Laid to rest at the Field of Honour.


Born: 1889, Ipswich.

Died: 31st January 1921; age: 31. Killed on mounted duty when his horse shied at a tram and bolted, Frederick was pitched against a tram standard, and was killed instantaneously.

Residence: 29, Lister Road, Chorlton-on-Medlock, Lancashire.

Employed: as a Police Constable – for C Division of the Manchester Constabulary. Joined April 1920.

Date of Entry Therein: 13th August 1914.

Frederick was taken PoW by the Germans, and not released until after the Armistice.


Rank: Rifleman; Service Number: 7590.

Regiment: King’s Royal Rifle Corps, 1st Battalion.


Medals Awarded: Victory, British War & 1914 Star + Clasp.


Grave Reference:


Ipswich Old Cemetery,






1891   2, Lion Street, Ipswich.


Frederick was a year old and living with his parents.

Frederick William Hines, 34, an Ostler Groom, born Burstall, Suffolk.

Mary Ann Hines (nee Smith), 30, born Sproughton, Suffolk.


1901   4, Handford Road, Ipswich.


Frederick was 11 years old and living with his parents & brother.
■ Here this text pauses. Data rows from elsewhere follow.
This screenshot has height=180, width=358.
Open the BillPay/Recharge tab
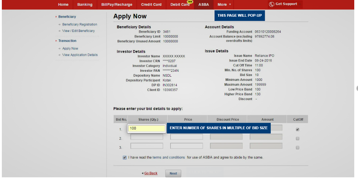click(117, 5)
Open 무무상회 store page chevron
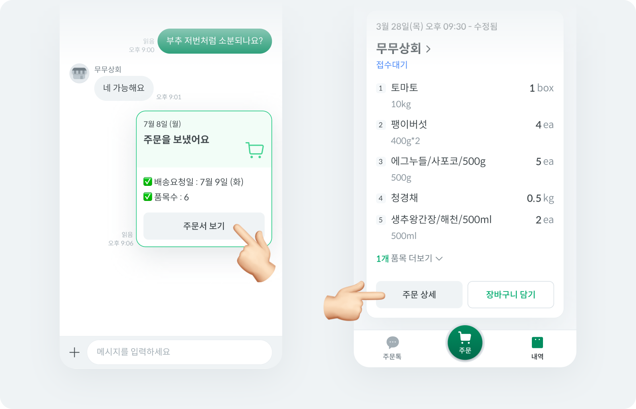This screenshot has width=636, height=409. [428, 49]
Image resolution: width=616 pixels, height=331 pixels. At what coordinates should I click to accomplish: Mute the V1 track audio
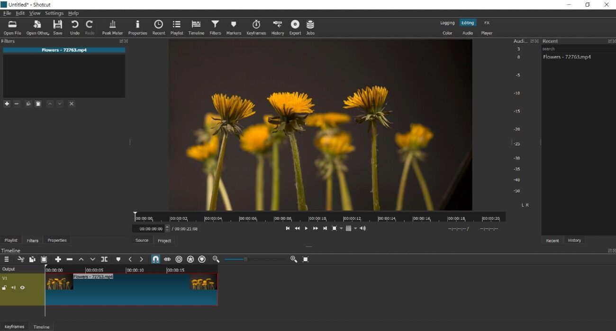pos(13,288)
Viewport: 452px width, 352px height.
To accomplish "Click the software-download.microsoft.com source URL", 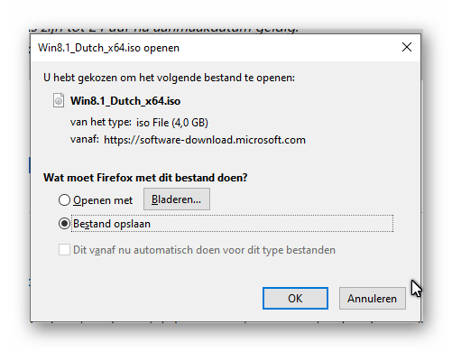I will [x=205, y=140].
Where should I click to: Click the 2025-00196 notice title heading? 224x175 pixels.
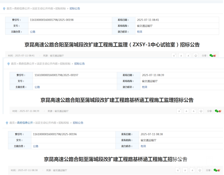[x=115, y=159]
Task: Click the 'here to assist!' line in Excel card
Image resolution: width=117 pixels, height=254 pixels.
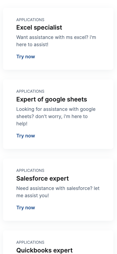Action: point(32,44)
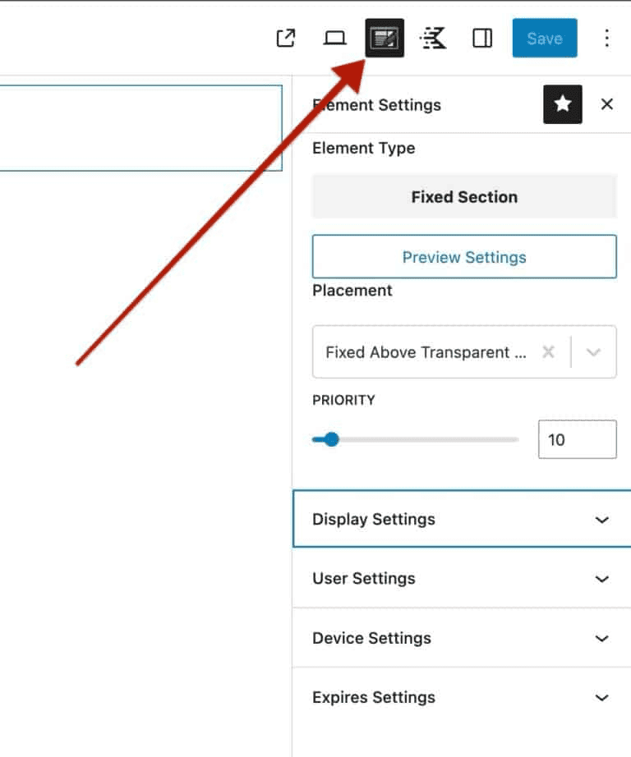This screenshot has width=631, height=757.
Task: Click the Priority slider handle
Action: (x=331, y=439)
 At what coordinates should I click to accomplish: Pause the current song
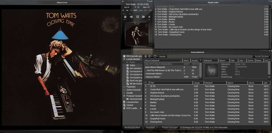[137, 17]
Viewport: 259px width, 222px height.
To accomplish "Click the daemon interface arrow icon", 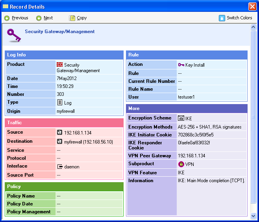I will pyautogui.click(x=59, y=167).
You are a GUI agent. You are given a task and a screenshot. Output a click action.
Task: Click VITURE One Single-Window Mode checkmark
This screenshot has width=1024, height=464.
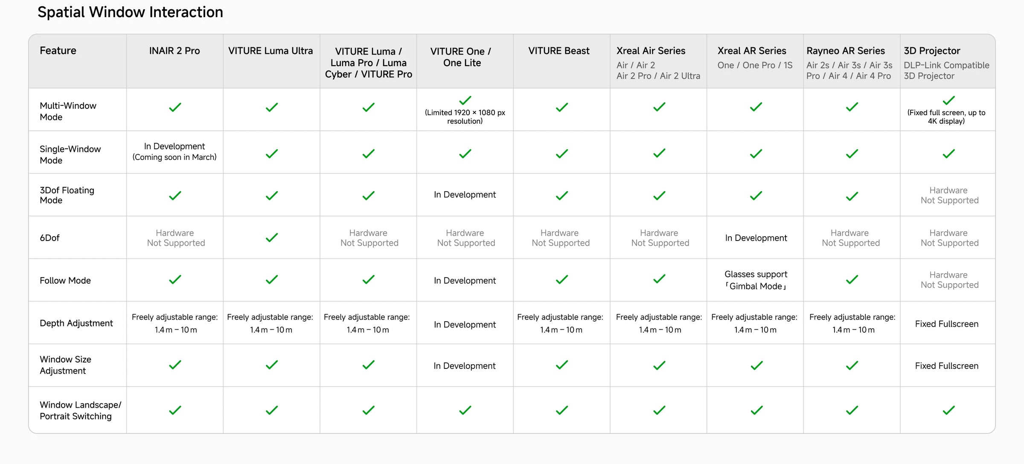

Frederick, 45, an Ostler Groom.

Mary, 39.

Stanley Frank Hines, 8, born Ipswich.

1 boarder.


1911   New Barracks, Gosport, Hampshire.


Frederick was 22 years old, a Soldier ranked Private/Cook for the 1st Battalion of the King’s Royal Rifle Corps.


Frederick’s father was the Ostler at the Swan Hotel, Ipswich for 40 years.
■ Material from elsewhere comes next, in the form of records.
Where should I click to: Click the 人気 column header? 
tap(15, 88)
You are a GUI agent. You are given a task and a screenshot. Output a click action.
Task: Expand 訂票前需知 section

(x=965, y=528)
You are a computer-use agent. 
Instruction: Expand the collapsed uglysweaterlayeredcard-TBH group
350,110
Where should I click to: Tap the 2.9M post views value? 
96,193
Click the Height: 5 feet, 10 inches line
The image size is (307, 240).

In 1911, Portsmouth, Hampshire, Frederick married Annie F. Shiers, born 1889, Portsmouth, Hampshire.

They had 3 children:

Annie Mary Hines, born November 1911, Portsmouth.

Frederick William Hines, born July 1913, Farnham, Surrey.

Hilda May Hines, born 1918, Portsmouth.


Probate to Mary Ann Hines – mother.



Manchester Evening News – 31st January 1921

A distressing accident by which Mounted Police-constable Frederick Victor Hines (31) of 29, Lister Street, C.-on-M., lost his life, occurred in Hyde Park, Ardwick, to-day.

The constable’s horse bolted, and Hines was thrown to the ground, receiving such severe injuries that he died almost immediately.

It is thought that he was kicked on the head by the horse.

Hines, who was parading the road at the time of the accident, was a member of the C Division of the Manchester Police.



1921 – Suffolk Chronicle And Mercury

P.-c. Frederick Hines, of the Manchester Constabulary, was on mounted duty on Monday, when his horse shied at a tram and bolted. It fell, and Hines was pitched against a tram standard, and was killed instantaneously.

Hines was an Ipswich man. He “joined up” at the beginning of the war, and was among the first prisoners taken by the Germans, not being released until after the Armistice.

Before and after the war Hines assisted his father at the Swan Hotel, Ipswich, where the latter has been ostler for 40 years. The deceased man joined the police about nine months ago. The deceased was buried on Friday afternoon in the Field of Honour in the Ipswich Cemetery with military honours. The funeral arrangements were carried out by Hastings and Son, under the personal supervision of Mr. P. Hastings.